Unos contemporáneos que, por cierto, no siempre supieron leer el presente, incluso aunque se tratara de hombres claramente progresistas y avanzados. El hecho de que los intelectuales más ligados a la modernidad política y cultural tuvieran reparos para admitir la lucha de las mujeres tal y como a priori debería esperarse de ellos también es paradójico, con una actitud frecuentemente ambigua, un sí pero no. Algunos, como Gómez de la Serna o García Lorca, supieron estar a la altura y les brindaron apoyo y consejo, pero otros casos como el de Ortega y Gasset o Gregorio Marañón rechinan porque si bien admitieron a algunas de ellas en sus círculos de élite, lo cierto es que por otro lado sus textos son de un fuerte machismo, que en ocasiones roza la misoginia. Este último, sin ir más lejos, llegó a hablar del carácter “sexualmente anormal” de las mujeres que “saltan al campo de las actividades masculinas y en él logran conquistar un lugar preeminente”. Sus palabras son literalmente, las siguientes: “Agitadoras, pensadoras, artistas, inventoras: en todas las que han dejado un nombre ilustre en la Historia se pueden descubrir los rastros del sexo masculino, adormecido en las mujeres” [4]. Tales comentarios hablan por sí solos.

Es verdad que como en todo grupo humano existieron diferencias entre ellas, provocadas en gran medida por su formación, sus convicciones y sus creencias, que fueron diversas en cada caso. La polémica más famosa es, sin duda, la que enfrentó a Victoria Kent y Clara Campoamor en torno al voto femenino, pero hubo otras polémicas sonadas como las sostenidas por Dolores Ibárruri y Federica Montseny en torno a la posición de sus respectivos partidos en la lucha contra el fascismo. Y es curioso, al paso, observar cómo mientras las primeras pelean por la conquista del sufragio universal, las segundas son ya dirigentes políticos de primer nivel, una de ellas nada menos que ministra… ¡y todo en un plazo de cinco años! En todo caso, igual de importante que el vínculo entre ellas son los lazos que tendieron hacia atrás, para rescatar a sus predecesoras, y por supuesto hacia el futuro, para dar lugar a un nuevo estado de cosas que desgraciadamente se vio frustrado por la Guerra Civil −donde, por cierto, tuvieron un papel de idéntica relevancia− y por los posteriores años de plomo de la Dictadura, donde a la mujer se la volvió a enclaustrar en el hogar, a coser y cantar.

Como escribió Antoni Jutglar, España “no es en absoluto ningún enigma histórico, sino una apasionante y complicada realidad histórica” [5] . Y ahora que está tan de moda la memoria histórica –lo que, por cierto, no deja de ser un fabuloso oxímoron−, ésa que disgusta tanto a muchos de nuestros gobernantes supuestamente demócratas, merece la pena apuntar lo mucho que aún queda por hacer para alcanzar a comprender aquel período histórico sin paragón, donde las cosas estuvieron a punto de cambiar en este país de una vez por todas.
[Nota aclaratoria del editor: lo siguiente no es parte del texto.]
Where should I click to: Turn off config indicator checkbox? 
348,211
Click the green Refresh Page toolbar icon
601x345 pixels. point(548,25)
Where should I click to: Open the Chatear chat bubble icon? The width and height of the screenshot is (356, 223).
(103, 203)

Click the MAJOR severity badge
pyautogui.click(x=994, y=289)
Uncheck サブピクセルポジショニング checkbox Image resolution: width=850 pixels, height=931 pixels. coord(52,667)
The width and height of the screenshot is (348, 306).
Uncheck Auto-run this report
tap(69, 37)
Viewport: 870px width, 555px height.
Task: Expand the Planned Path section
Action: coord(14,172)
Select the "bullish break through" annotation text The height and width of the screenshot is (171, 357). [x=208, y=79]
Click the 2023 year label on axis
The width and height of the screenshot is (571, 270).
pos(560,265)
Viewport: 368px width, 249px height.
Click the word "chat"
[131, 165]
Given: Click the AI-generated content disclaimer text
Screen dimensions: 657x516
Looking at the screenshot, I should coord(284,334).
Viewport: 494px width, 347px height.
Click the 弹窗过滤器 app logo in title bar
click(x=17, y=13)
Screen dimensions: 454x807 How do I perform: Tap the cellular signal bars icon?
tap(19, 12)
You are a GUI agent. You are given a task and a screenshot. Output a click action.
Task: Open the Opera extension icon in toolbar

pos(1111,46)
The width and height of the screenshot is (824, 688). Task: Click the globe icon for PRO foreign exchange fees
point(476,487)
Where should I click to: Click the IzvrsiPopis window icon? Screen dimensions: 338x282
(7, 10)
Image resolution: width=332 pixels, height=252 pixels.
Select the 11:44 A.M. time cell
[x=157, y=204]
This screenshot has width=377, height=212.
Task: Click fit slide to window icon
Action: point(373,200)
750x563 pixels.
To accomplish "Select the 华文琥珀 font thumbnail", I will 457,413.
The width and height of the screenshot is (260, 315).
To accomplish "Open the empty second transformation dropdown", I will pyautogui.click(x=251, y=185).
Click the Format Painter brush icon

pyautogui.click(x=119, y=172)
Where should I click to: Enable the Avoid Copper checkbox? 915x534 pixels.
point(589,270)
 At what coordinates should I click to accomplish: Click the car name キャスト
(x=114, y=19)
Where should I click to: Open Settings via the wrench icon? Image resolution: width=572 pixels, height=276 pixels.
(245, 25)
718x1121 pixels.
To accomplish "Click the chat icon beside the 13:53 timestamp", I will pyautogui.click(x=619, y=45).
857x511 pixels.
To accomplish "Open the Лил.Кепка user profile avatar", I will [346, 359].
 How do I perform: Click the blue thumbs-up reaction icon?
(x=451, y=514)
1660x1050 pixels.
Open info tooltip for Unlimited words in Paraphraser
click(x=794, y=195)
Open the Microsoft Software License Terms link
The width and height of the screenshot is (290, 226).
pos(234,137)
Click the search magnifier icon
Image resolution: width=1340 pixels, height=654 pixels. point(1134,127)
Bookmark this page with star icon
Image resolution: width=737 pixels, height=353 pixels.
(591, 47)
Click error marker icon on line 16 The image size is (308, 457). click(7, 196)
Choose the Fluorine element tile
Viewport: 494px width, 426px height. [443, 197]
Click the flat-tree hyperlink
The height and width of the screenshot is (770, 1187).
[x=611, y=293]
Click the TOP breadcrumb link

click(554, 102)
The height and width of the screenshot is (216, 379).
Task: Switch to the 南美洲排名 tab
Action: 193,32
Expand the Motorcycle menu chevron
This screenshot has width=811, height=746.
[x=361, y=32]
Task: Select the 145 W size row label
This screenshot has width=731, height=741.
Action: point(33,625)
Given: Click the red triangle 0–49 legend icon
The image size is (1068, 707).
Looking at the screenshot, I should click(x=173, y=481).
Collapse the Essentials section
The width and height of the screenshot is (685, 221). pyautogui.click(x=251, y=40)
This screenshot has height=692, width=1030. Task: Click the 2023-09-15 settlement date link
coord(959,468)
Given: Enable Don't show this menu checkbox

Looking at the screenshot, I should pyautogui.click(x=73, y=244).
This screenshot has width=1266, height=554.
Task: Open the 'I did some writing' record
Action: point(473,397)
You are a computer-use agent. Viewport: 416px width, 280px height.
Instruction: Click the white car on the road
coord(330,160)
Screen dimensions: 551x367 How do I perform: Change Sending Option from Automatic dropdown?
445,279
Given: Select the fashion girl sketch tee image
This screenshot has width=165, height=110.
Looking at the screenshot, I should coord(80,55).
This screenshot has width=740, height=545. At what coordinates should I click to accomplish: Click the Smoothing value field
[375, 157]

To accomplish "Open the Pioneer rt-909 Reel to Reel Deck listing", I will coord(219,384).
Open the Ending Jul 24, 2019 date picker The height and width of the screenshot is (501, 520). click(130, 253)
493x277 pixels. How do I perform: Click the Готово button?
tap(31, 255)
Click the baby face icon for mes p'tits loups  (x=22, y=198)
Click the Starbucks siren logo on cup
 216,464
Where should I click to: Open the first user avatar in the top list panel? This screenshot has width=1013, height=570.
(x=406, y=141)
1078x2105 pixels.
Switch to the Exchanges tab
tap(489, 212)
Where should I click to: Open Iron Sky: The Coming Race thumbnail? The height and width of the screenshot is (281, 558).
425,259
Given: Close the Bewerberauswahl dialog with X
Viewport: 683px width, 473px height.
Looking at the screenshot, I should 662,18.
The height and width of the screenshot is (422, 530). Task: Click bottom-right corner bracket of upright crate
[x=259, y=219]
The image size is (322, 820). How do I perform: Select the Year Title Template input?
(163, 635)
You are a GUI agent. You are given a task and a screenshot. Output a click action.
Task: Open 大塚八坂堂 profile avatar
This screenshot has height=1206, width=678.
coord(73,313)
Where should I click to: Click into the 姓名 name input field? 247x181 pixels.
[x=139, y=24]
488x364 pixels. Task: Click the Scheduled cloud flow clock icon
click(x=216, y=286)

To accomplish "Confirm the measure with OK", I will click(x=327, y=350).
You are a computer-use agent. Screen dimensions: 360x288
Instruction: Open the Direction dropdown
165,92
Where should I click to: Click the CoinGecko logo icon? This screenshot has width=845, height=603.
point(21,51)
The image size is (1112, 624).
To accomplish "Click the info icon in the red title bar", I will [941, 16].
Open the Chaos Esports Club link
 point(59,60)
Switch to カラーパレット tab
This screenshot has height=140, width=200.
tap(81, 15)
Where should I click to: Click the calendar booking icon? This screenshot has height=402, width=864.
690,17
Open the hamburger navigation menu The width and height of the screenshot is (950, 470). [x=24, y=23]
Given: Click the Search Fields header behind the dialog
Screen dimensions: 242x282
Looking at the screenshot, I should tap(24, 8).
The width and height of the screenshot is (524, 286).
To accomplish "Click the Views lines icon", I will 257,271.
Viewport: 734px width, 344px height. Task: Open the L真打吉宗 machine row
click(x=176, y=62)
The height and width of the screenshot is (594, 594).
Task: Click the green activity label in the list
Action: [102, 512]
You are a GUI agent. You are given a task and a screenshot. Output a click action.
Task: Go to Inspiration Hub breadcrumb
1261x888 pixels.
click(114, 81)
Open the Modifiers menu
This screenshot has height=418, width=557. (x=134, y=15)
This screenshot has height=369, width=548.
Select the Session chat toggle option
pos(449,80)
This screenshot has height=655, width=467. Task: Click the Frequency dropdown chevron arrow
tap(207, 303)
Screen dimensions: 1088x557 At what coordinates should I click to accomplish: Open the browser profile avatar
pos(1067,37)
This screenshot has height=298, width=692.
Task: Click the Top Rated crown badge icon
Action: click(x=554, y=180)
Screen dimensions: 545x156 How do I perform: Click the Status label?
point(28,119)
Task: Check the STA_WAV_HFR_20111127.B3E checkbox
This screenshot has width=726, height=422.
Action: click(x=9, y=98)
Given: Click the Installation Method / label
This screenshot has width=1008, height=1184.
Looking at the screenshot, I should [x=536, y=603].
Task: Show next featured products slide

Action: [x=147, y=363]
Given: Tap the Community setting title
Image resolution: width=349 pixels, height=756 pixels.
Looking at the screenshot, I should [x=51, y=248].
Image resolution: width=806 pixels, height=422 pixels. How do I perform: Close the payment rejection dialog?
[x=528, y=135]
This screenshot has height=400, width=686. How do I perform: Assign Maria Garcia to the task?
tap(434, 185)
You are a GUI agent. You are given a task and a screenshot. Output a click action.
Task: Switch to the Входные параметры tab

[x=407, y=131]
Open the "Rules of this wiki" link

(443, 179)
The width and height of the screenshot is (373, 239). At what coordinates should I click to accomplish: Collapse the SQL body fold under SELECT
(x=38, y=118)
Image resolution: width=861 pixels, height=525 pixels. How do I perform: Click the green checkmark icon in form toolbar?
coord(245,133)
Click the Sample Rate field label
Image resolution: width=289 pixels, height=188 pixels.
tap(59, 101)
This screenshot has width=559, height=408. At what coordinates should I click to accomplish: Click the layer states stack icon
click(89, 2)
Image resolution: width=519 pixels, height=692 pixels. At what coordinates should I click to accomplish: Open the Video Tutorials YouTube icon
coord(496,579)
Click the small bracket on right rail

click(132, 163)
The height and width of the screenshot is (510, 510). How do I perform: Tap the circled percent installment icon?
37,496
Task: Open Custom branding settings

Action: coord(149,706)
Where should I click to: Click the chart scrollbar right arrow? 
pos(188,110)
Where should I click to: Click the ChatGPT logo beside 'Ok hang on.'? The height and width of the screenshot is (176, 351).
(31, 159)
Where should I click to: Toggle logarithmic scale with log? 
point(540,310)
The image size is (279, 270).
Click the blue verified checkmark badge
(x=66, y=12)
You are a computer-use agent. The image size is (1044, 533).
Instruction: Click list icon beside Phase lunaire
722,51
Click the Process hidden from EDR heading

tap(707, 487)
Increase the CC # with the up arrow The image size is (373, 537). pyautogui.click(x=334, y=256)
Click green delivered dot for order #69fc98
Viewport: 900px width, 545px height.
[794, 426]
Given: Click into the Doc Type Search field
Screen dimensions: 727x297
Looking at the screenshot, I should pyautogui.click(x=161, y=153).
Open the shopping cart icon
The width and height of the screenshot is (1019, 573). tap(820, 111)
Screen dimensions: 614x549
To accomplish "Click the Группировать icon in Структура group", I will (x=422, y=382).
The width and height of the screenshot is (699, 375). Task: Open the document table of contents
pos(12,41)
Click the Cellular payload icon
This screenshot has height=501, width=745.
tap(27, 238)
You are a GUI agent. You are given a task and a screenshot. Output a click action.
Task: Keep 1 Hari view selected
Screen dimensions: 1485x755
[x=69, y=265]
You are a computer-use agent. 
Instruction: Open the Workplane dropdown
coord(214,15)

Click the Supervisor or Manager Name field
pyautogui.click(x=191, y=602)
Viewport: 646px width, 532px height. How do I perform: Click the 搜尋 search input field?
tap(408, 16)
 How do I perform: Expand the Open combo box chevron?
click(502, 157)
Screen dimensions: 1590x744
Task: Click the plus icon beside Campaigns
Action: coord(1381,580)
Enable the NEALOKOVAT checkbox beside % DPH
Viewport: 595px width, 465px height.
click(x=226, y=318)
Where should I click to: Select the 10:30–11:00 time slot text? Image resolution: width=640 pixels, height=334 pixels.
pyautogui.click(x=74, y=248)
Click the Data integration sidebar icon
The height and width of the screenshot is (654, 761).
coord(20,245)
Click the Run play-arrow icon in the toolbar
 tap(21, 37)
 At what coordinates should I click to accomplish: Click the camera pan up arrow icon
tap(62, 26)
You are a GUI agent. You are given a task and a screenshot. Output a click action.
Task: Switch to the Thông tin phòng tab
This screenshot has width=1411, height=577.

Ya María Zambrano alertaba de que los que han ganado la batalla en una época buscan siempre legitimarse –lo vemos en nuestros días de desmemoria intencionada−, pero que “lo vencido siempre clama”, que “siempre aflorará lo enterrado vivo”. Pero no valen aquí feminismos electoralistas y políticamente correctos –el del todos y todas− que sólo hacen risible y banalizan socialmente un problema tan serio como es el de la igualdad y la justicia social. Hay que adentrarse en el pasado y analizar el presente con seriedad, reflexión y conocimiento, y sobre todo, con la vista puesta en ese futuro que ellas vislumbraron.